3. Ask for Selection
Use the AskUserQuestion tool to prompt the user:
Which model ID would you like to use? (For example: geminicli:gemini-2.5-pro, switchai:switchai-fast, or auto)
4. Apply Configuration
Once the user provides a model ID, apply it immediately:
python3 <skill-path>/scripts/set-provider.py "MODEL_ID_GIVEN_BY_USER"
If the verification ping succeeds, confirm to the user that their environment is now fully configured to use switchAILocal.
⚠️ Critical Rules for AI Agents
- NEVER guess the model ID. Always run
list-models.py first to see what the user actually has installed, or ask them for the exact ID.
- Always include the prefix.
geminicli:gemini-2.5-pro is correct. gemini-2.5-pro will fail if the user is expecting CLI-based access.
- Shell Environment:
set-provider.py alters ~/.zshrc. Remind the user they might need to restart their terminal if they intend to spawn new tabs, though Claude Code will pick up the settings.json changes immediately.
- Use
auto for Smart Routing: If the user isn't sure which model to use, recommend the auto model ID to enable Cortex Auto-Routing.

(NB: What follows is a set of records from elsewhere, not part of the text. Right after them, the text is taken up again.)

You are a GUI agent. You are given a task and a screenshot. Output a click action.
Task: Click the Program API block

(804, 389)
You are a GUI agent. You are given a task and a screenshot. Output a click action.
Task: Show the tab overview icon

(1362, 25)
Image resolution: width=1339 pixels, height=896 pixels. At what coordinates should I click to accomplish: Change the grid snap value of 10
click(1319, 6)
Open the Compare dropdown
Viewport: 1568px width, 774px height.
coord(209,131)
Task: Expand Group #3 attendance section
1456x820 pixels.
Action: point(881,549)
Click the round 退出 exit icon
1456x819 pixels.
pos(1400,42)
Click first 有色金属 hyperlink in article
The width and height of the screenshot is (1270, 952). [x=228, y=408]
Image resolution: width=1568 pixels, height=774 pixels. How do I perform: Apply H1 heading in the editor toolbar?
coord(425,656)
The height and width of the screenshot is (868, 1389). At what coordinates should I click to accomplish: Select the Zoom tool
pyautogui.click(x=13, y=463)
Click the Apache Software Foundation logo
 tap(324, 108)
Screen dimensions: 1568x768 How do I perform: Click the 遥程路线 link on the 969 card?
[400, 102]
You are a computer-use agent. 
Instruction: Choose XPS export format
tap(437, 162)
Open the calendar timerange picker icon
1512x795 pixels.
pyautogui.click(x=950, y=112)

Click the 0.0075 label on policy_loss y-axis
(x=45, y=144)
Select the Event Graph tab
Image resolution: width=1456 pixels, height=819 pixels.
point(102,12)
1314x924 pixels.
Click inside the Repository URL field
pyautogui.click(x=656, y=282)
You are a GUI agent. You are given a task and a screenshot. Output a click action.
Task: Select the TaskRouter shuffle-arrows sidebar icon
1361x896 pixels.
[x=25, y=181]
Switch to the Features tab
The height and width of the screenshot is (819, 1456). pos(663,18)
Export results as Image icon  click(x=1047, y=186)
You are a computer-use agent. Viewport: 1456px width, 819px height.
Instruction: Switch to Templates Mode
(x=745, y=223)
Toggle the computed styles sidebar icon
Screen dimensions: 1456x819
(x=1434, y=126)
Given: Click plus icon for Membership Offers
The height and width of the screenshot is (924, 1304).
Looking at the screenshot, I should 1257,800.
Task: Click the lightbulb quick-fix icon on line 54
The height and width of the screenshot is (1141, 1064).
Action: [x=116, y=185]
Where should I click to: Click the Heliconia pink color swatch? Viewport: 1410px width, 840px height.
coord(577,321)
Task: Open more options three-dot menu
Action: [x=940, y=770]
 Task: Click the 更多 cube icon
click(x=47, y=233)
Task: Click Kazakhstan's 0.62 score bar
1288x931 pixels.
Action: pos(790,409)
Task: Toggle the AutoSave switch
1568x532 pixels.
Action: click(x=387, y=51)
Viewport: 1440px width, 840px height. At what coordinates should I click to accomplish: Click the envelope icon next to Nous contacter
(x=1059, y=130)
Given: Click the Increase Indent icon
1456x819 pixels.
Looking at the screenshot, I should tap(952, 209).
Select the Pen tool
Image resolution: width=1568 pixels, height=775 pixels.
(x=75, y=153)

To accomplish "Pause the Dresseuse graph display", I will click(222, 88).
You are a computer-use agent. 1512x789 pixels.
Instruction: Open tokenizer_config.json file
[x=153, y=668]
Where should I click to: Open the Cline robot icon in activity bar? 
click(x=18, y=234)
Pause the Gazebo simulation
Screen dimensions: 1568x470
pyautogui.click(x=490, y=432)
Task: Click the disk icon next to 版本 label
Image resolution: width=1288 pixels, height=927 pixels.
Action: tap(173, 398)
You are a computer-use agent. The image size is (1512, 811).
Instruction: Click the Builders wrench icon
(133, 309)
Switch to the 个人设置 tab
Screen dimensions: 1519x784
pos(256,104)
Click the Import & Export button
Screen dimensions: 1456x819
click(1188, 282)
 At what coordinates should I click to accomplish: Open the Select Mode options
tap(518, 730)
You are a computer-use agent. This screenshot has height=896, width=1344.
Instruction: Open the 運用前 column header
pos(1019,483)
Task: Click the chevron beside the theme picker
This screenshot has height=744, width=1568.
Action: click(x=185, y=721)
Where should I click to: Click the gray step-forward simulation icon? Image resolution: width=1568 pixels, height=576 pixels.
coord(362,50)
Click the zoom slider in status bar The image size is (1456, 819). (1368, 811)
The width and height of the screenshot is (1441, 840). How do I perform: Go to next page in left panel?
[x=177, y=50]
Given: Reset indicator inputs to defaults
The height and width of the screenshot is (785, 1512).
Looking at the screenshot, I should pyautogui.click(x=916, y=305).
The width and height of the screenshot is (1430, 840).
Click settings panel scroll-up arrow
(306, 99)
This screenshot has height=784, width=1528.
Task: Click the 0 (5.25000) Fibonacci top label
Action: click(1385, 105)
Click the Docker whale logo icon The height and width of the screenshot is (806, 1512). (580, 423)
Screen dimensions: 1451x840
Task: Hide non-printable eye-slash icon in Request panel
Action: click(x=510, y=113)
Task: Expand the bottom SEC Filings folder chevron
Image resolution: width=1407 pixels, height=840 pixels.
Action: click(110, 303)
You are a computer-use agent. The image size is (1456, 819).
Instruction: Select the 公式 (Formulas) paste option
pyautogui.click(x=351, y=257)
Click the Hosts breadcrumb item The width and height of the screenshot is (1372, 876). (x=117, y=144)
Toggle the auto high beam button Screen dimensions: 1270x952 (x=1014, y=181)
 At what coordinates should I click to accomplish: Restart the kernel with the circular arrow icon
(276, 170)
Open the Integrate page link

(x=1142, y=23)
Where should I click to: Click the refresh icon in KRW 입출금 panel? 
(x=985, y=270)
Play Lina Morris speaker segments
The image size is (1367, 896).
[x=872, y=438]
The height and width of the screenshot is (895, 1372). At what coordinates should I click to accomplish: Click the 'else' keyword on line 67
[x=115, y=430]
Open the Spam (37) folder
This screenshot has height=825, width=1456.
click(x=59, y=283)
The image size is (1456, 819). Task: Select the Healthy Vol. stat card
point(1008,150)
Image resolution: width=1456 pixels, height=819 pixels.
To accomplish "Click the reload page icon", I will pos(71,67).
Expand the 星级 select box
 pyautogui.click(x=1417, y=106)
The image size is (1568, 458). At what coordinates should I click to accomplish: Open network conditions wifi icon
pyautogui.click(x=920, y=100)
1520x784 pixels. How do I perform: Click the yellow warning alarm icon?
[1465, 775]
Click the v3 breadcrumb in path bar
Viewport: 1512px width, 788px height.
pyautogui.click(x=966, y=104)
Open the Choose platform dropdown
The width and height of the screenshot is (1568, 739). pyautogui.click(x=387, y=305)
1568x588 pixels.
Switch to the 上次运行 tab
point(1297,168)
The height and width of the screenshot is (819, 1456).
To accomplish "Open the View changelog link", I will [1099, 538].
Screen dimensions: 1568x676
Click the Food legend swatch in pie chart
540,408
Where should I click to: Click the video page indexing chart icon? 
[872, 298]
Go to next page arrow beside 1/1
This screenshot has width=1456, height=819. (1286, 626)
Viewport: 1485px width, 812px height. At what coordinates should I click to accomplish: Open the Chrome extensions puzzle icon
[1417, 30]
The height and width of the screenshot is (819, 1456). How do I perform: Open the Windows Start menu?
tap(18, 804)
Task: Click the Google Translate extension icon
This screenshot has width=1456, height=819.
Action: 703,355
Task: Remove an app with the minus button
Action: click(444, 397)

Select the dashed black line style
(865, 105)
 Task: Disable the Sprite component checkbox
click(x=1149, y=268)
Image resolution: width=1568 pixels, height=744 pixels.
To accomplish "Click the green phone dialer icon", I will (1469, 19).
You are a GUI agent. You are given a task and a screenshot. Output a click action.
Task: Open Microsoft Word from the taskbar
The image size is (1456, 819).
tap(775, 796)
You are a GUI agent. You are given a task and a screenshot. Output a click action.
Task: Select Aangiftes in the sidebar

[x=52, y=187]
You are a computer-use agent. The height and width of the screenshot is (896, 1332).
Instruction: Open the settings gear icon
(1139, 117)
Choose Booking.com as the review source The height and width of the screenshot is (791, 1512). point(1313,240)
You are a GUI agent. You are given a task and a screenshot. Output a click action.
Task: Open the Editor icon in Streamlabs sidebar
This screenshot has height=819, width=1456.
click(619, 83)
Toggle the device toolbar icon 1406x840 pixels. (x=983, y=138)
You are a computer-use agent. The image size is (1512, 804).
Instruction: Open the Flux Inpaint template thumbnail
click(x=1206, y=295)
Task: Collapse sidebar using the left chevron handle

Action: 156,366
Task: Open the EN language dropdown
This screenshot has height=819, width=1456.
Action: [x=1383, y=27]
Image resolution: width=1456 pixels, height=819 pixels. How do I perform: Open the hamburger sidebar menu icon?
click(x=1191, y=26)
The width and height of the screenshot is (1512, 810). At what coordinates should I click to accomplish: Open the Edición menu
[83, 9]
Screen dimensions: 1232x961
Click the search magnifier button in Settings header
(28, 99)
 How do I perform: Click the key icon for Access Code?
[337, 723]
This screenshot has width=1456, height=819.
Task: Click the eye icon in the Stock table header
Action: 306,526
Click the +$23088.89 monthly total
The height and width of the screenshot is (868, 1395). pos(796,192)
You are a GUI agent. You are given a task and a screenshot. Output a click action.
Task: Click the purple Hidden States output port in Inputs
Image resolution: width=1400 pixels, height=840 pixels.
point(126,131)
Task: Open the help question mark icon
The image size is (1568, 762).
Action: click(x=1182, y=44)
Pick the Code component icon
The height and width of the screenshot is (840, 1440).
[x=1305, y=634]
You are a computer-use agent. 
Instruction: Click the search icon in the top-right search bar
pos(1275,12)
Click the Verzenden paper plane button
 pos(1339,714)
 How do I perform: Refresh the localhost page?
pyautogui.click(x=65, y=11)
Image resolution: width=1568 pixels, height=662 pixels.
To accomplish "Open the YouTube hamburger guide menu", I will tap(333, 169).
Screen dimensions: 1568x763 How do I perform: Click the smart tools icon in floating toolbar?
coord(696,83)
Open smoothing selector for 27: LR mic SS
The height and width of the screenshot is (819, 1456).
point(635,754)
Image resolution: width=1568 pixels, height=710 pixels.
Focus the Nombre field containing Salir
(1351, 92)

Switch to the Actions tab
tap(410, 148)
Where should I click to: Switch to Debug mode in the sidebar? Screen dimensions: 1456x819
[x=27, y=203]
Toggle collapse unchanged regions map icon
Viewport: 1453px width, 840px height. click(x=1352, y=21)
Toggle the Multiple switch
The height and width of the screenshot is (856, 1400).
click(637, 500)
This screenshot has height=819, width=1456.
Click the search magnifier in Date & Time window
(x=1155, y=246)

- On Makakoo VPS / Tytus droplets, prefer the stable
ail-* aliases (below) and never hardcode upstream provider model IDs. Calling a raw id the droplet doesn't serve (e.g. kimi:kimi-k2.6, qwen3-embedding:0.6b) returns 400 unknown provider for model and silently degrades the feature.
🛰️ Stable Droplet AIL Aliases (Makakoo VPS / Tytus)
One stable alias per modality. The upstream model behind an alias may change; the alias is the contract. Confirm what's live with GET /v1/models — an alias only appears if its provider key is set.
| Alias | Modality — endpoint | Provider key needed |
|---|
ail-compound | chat + tools + vision — /v1/chat/completions | MiniMax / Alibaba |
ail-vision | image understanding — /v1/chat/completions (image_url) | Alibaba / MiniMax |
ail-embed | embeddings — /v1/embeddings | local / Alibaba |
ail-transcribe | speech→text (ASR) — /v1/audio/transcriptions (multipart) | Alibaba (qwen3-asr) |
ail-speech | text→speech (TTS) — /v1/audio/speech | MiniMax |
ail-image | image generation — /v1/images/generations | MiniMax |
ail-compound is the stable public contract. Current production pool is weighted 50/50 across MiniMax-M3 and Alibaba glm-5.2, both declared with 1M context and thinking enabled for agent work. ail-fast may exist as a hidden compatibility alias on older clients, but do not teach new agents to depend on it.
Point env knobs at aliases, never raw ids: EMBEDDING_MODEL=ail-embed, OMNI_MODEL=ail-compound, AIL_TRANSCRIBE_MODEL=ail-transcribe, AIL_VISION_MODEL=ail-vision.